WHAT IS NEEDED:
If a line in the entries contains the word "agent", list it.

___ MATERIAL SUPPLIED ___

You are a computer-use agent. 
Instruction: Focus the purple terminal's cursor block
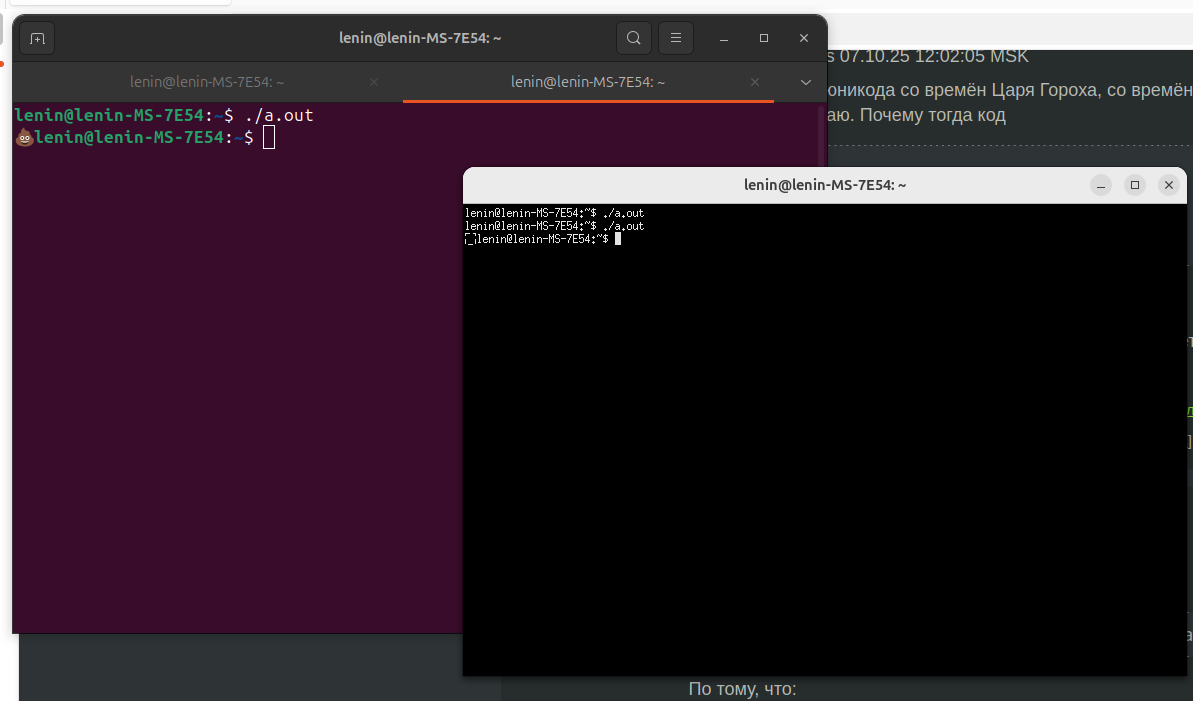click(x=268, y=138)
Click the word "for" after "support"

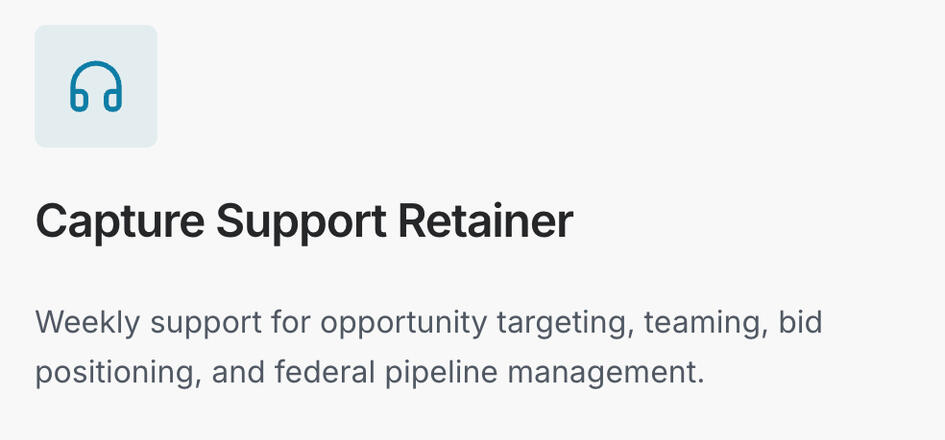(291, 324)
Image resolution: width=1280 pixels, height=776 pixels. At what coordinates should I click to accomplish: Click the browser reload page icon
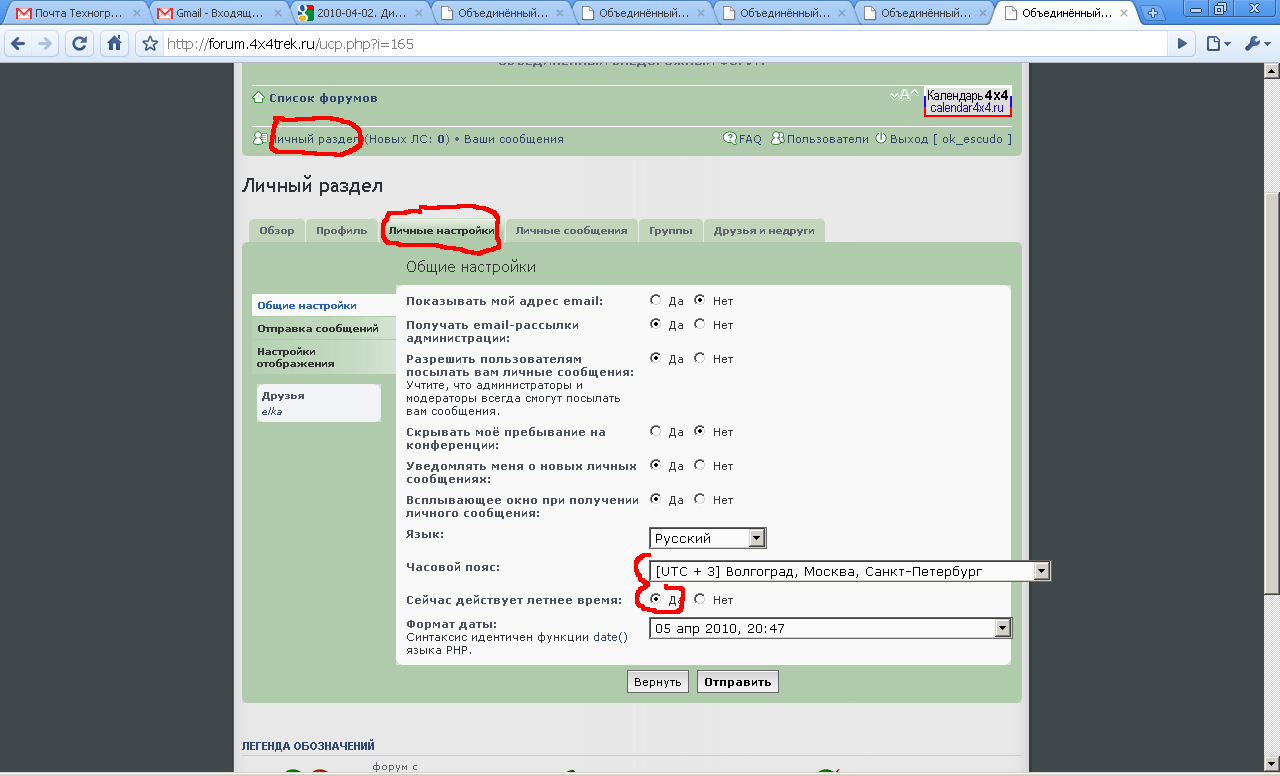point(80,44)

___
___ MATERIAL SUPPLIED ___

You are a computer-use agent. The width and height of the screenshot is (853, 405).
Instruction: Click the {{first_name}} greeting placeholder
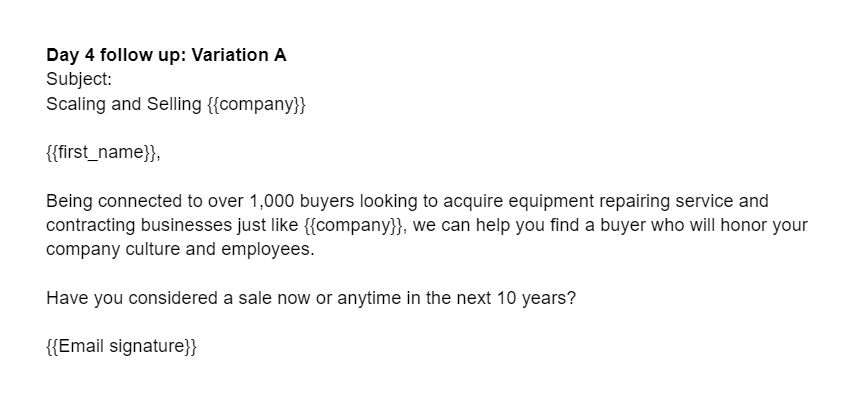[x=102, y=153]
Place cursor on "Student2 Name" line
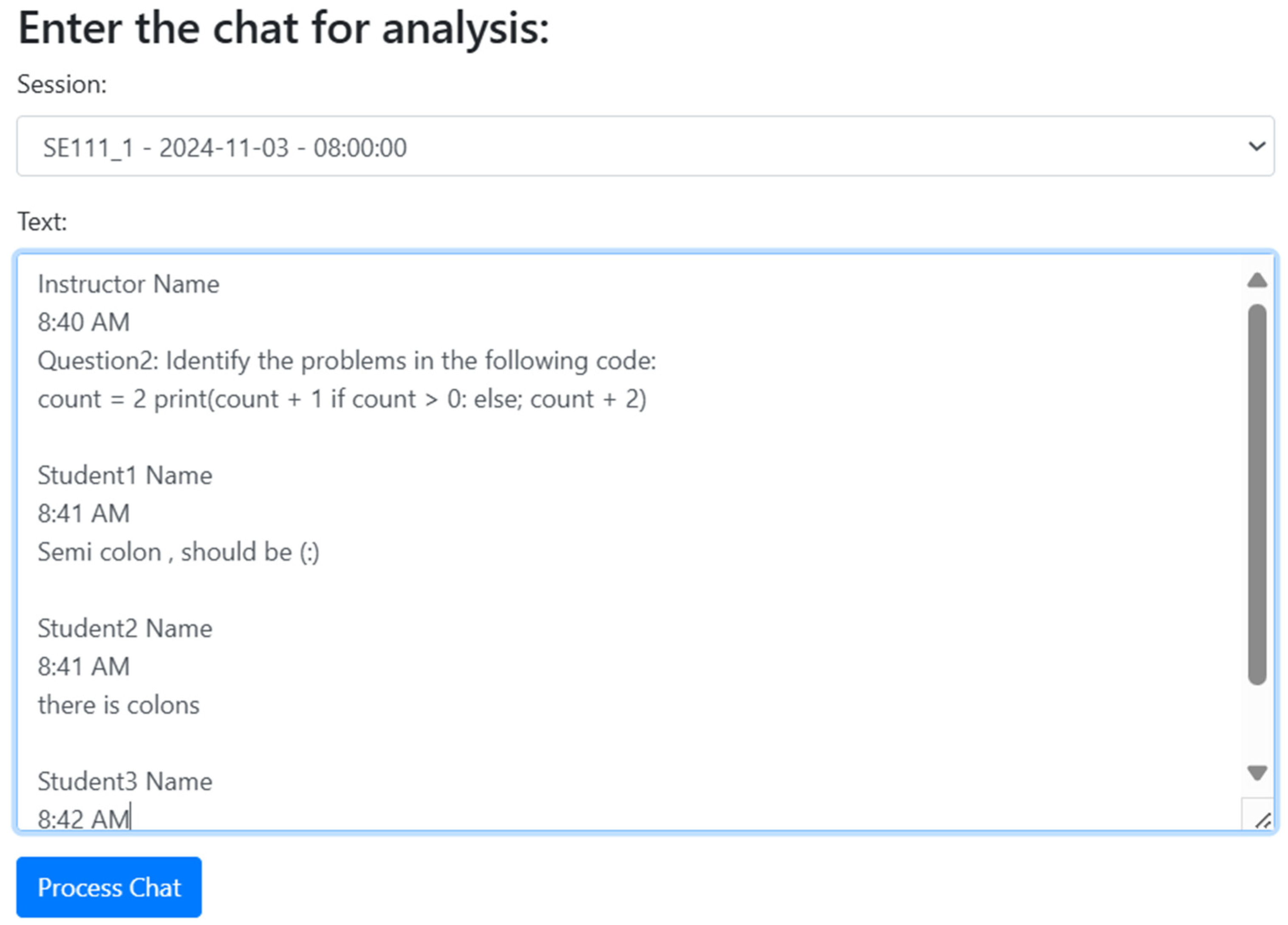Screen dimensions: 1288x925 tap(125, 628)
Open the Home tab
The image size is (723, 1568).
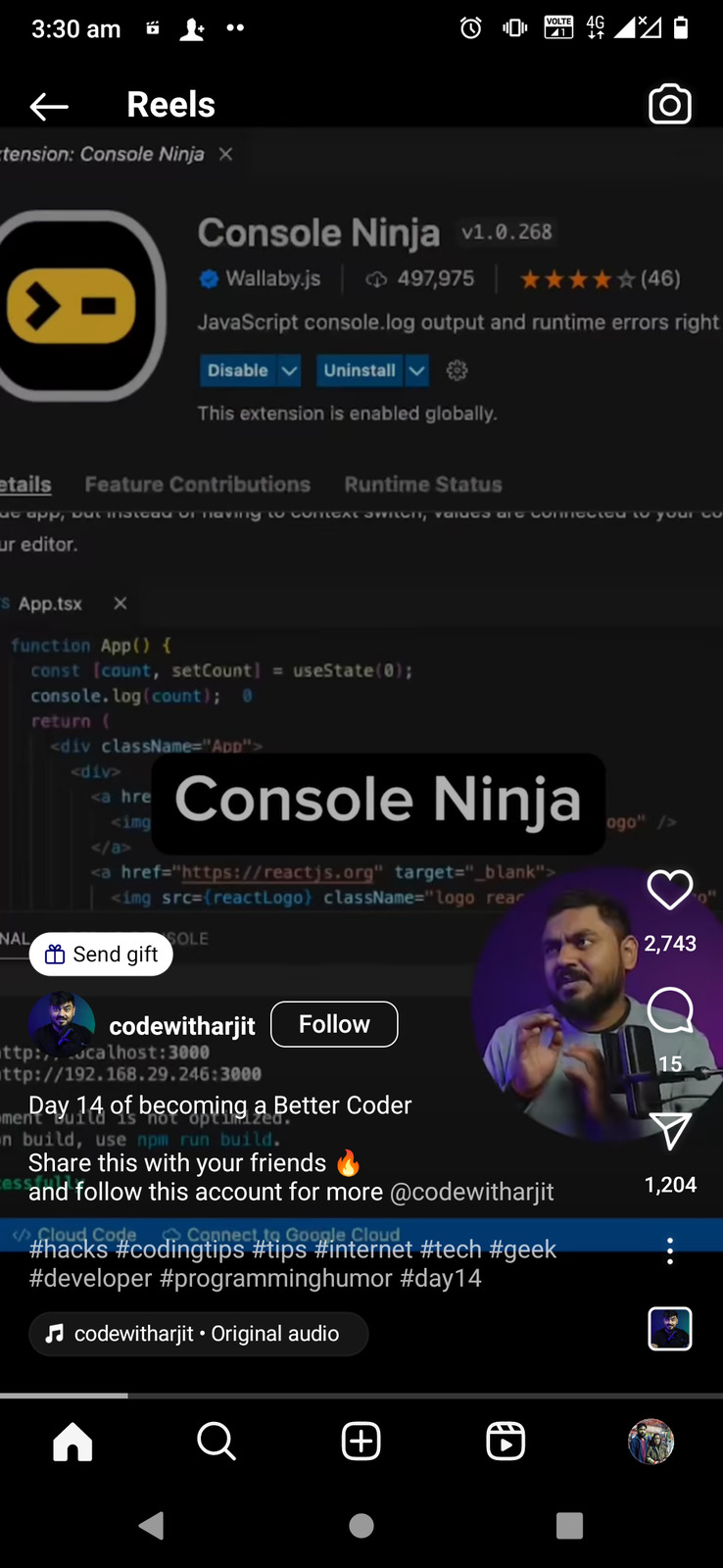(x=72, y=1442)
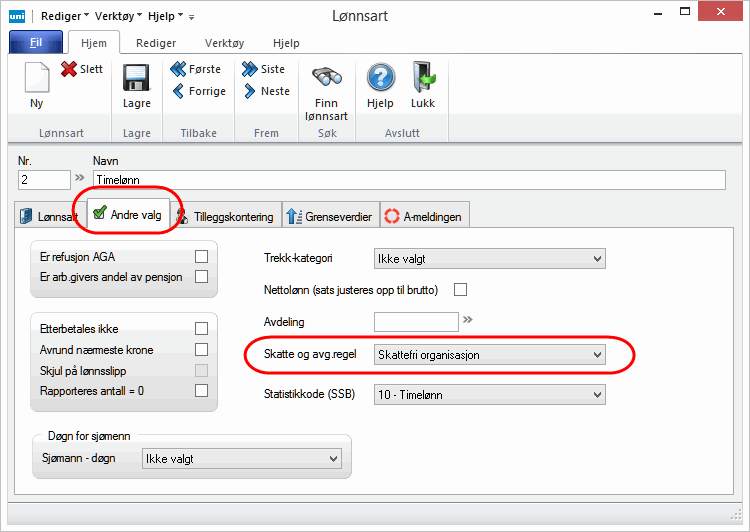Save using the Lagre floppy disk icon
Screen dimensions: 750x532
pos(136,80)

___

YOUR RESPONSE:
You are a computer-use agent. 
You are a computer-use agent. The width and height of the screenshot is (853, 405).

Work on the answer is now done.